== Wikidata Analytics Request ==
> This task was generated using the [Wikidata Analytics](https://phabricator.wikimedia.org/project/profile/5408) request form. Please use the task template linked on our project page to create issues for the team. Thank you!
=== Purpose ===
> Please provide as much context as possible as well as what the produced insights or services will be used for.
In T370851 we're working on an Airflow pipeline to segment Wikidata query service queries as a means of monitoring traffic of certain queries that could be more suitable for other services (Wikidata REST API, etc). At the end of this process we have "complex queries", which are the result of all conditions for segmentation not being met. This task would periodically get a subset of queries that are deemed complex such that decisions can be made on whether new segments need to be made or if conditions for segments should be changed to include some of those deemed "complex".
=== Specific Results ===
> Please detail the specific results that the task should deliver.
A Jupyter notebook that loads in the main branch version of the testing query on the Analytics repo on GitLab and then generates a set of queries that would be counted as "complex". We want this to be based on the testing query such that any changes to the query will also be reflected in the notebook automatically.
=== Desired Outputs ===
> Please list the desired outputs of this task.
[] Creation of the "complex query" set sampling notebook
[] Providing the first sample
[] ... subsequent periods where the sample will be needed will be added
=== Deadline ===
> Please make the time sensitivity of this task clear with a date that it should be completed by.
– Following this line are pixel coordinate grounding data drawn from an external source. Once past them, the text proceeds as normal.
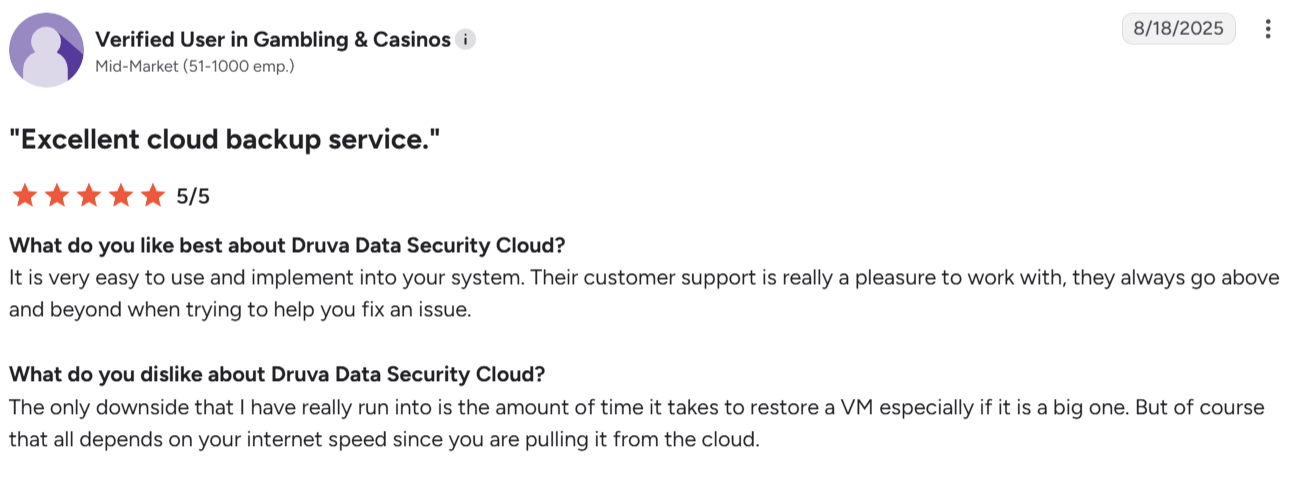Click the Mid-Market (51-1000 emp.) label
Screen dimensions: 1296x478
pyautogui.click(x=195, y=67)
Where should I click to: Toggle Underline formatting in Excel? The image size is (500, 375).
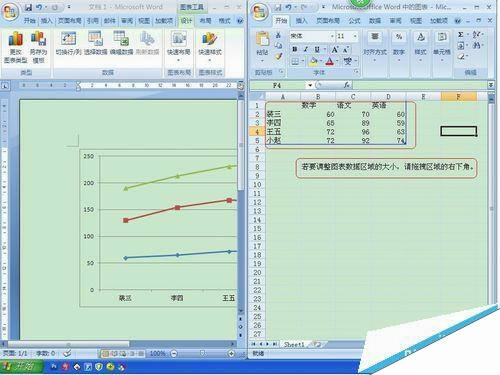tap(317, 49)
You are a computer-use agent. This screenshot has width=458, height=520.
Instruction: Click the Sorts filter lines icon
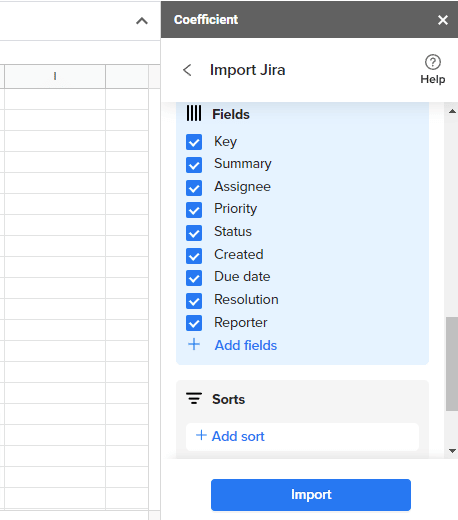click(x=194, y=398)
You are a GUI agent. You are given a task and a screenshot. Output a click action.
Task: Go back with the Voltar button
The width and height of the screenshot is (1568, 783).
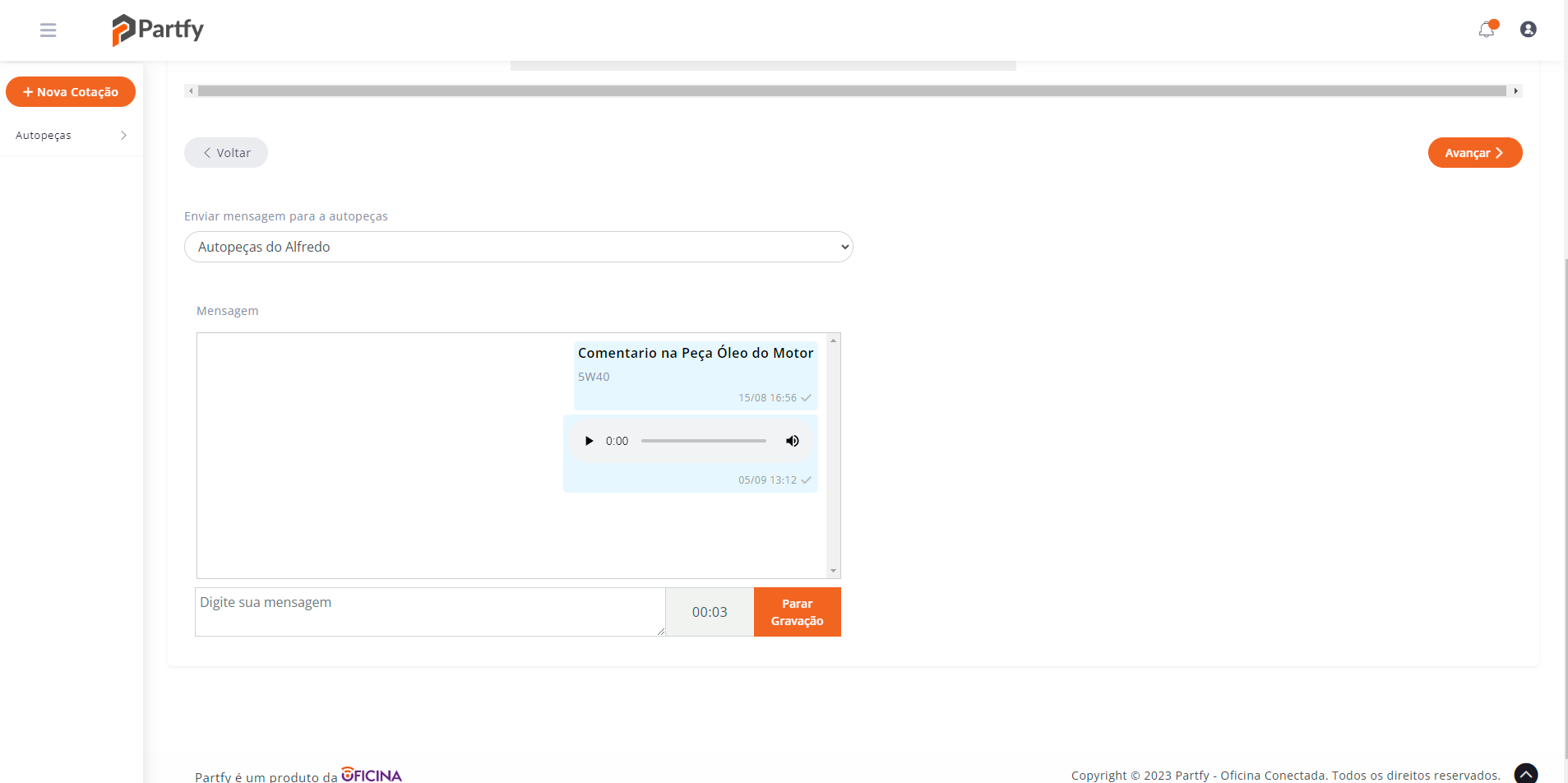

If there is no specific date, then the task will be triaged based on its priority.
DD.MM.YYYY
---
**Information below this point is filled out by the task assignee.**
== Assignee Planning ==
=== Sub Tasks ===
> A full breakdown of the steps to complete this task.
[] Creation of the "complex query" set sampling notebook
- Load in query from raw file on the main branch
- Split query and substitute variables for the period
- Produce a CSV that's then uploaded to Google Drive
=== Estimation ===
Estimate: 1 day
Actual:
=== Data ===
> The tables that will be referenced in this task.
- `discovery.processed_external_sparql_query` via the query from T370851
=== Notes ===
> Things that came up during the completion of this task, questions to be answered and follow up tasks.
- Note